**WORK TO DO:** Copy the items from the line with "1460x511 pixels." up to and including the line with "pyautogui.click(x=8, y=8)", keeping every character unchanged.

**RECORD EXTRACTS:**
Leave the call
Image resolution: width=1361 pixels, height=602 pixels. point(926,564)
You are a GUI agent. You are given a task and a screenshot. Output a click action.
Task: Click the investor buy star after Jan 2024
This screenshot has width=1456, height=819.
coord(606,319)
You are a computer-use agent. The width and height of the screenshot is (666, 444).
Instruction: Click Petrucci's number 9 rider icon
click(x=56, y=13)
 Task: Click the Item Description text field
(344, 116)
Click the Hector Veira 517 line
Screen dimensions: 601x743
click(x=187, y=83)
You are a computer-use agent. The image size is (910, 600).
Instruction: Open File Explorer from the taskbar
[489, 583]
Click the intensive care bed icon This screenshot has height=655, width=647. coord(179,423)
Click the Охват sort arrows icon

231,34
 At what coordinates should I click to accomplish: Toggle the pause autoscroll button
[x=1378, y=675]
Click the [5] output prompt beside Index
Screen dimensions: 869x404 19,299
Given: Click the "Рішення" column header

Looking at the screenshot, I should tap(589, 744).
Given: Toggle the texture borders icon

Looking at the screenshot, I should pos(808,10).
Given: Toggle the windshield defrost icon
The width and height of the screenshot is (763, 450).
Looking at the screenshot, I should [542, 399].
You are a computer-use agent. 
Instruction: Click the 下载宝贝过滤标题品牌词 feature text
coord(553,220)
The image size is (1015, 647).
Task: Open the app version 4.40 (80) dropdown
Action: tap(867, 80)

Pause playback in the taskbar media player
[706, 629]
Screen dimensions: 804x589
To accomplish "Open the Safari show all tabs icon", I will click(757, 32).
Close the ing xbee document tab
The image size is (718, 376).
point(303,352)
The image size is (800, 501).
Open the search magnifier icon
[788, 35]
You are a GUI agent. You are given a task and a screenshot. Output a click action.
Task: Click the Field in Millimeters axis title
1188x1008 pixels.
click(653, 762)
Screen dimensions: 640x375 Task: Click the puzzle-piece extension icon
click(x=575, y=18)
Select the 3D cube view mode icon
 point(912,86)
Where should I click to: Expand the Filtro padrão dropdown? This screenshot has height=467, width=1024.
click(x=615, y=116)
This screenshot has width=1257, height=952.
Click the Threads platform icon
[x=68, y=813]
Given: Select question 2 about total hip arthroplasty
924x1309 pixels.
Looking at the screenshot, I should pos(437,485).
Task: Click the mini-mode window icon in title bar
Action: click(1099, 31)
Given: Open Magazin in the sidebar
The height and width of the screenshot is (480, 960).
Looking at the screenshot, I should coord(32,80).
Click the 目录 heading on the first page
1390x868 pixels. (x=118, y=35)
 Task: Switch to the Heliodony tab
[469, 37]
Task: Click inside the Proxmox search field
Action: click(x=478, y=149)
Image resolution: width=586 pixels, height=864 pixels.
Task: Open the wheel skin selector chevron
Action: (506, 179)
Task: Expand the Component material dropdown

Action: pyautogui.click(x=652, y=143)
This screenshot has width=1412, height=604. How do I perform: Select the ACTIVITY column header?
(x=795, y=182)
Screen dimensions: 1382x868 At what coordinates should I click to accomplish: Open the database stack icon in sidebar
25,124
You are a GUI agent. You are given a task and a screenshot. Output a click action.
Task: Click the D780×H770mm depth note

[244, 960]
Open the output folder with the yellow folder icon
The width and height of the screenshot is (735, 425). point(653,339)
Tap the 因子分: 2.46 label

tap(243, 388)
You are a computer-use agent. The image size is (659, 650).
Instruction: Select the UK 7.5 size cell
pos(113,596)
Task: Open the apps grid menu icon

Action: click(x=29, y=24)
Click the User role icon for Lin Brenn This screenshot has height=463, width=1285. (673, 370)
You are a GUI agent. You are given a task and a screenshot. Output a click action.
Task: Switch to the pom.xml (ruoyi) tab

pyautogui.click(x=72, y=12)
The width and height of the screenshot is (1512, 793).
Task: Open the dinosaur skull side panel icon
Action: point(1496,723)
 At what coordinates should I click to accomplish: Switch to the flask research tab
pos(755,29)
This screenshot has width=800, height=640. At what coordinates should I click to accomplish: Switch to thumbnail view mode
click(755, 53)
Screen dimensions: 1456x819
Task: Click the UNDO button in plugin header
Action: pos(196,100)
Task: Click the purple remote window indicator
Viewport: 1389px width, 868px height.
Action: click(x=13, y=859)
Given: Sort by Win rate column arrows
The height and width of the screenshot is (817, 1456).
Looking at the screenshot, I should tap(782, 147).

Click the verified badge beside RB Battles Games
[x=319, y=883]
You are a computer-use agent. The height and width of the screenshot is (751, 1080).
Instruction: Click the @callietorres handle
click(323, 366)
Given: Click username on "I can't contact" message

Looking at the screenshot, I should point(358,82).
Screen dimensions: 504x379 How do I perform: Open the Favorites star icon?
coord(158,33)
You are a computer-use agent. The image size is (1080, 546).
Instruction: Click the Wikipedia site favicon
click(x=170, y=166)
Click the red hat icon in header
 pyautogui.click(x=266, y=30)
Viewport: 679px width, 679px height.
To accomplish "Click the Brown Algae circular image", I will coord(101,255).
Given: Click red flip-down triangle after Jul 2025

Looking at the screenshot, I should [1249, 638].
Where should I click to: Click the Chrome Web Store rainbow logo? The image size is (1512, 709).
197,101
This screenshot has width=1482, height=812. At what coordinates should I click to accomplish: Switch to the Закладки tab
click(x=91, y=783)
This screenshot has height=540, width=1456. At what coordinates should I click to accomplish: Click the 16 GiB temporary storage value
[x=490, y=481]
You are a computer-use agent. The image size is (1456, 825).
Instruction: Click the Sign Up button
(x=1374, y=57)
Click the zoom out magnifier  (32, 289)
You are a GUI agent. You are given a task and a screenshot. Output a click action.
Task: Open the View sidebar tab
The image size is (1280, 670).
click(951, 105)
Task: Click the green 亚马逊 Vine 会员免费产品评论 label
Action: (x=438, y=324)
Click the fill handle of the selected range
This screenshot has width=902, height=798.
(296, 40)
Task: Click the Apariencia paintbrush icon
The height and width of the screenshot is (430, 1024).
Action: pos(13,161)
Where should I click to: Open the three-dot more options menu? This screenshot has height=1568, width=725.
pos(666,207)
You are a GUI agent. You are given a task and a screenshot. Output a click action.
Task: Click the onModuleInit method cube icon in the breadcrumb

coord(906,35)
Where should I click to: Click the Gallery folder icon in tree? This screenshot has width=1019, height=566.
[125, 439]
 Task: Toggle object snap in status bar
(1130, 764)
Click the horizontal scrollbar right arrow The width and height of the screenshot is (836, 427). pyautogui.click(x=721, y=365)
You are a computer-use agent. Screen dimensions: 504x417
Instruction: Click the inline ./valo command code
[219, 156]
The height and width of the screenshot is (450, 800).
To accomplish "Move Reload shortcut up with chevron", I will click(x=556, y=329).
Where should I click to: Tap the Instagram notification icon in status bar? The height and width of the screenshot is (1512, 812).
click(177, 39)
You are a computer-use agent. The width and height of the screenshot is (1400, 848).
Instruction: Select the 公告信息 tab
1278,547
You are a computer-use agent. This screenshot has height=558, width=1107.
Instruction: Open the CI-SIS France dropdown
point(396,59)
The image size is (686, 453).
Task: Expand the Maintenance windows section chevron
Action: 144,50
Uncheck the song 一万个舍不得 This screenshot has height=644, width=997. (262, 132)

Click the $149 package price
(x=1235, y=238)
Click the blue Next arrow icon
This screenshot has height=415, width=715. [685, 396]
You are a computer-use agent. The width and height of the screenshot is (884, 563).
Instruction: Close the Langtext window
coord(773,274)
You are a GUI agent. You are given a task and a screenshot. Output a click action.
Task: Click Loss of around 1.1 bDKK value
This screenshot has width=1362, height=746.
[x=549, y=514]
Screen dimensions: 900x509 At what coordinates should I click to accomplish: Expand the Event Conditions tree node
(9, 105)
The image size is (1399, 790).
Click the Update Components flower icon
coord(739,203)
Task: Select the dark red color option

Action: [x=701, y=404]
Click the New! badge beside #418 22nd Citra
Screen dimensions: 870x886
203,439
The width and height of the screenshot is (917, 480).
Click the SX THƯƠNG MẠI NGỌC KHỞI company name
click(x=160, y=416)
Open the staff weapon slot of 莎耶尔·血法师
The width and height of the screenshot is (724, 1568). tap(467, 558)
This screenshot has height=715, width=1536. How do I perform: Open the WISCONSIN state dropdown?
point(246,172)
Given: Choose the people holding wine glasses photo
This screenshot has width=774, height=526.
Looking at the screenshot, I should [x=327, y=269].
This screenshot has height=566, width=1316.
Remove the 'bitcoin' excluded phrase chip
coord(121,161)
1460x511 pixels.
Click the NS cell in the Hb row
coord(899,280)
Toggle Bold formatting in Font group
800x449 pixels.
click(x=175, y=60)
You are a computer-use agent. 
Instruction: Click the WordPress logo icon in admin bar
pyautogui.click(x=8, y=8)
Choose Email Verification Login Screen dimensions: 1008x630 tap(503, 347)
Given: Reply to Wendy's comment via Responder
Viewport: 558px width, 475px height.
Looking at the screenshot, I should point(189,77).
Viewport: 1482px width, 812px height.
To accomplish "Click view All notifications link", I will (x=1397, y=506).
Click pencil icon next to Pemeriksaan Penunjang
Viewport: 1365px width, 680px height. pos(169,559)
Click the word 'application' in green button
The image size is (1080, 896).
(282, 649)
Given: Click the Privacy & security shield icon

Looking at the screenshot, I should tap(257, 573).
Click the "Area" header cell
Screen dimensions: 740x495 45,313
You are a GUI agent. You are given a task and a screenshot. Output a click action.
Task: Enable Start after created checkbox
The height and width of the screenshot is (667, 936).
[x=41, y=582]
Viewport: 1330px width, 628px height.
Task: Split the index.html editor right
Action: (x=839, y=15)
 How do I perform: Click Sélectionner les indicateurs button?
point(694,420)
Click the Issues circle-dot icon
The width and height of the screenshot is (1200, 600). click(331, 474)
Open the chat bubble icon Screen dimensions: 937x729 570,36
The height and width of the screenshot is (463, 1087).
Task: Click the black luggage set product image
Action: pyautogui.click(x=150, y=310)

**SOLVED PROBLEM:**
1460x511 pixels.
Click the NS cell in the Hb row
coord(899,280)
Toggle Bold formatting in Font group
800x449 pixels.
click(x=175, y=60)
You are a computer-use agent. 
Instruction: Click the WordPress logo icon in admin bar
pyautogui.click(x=8, y=8)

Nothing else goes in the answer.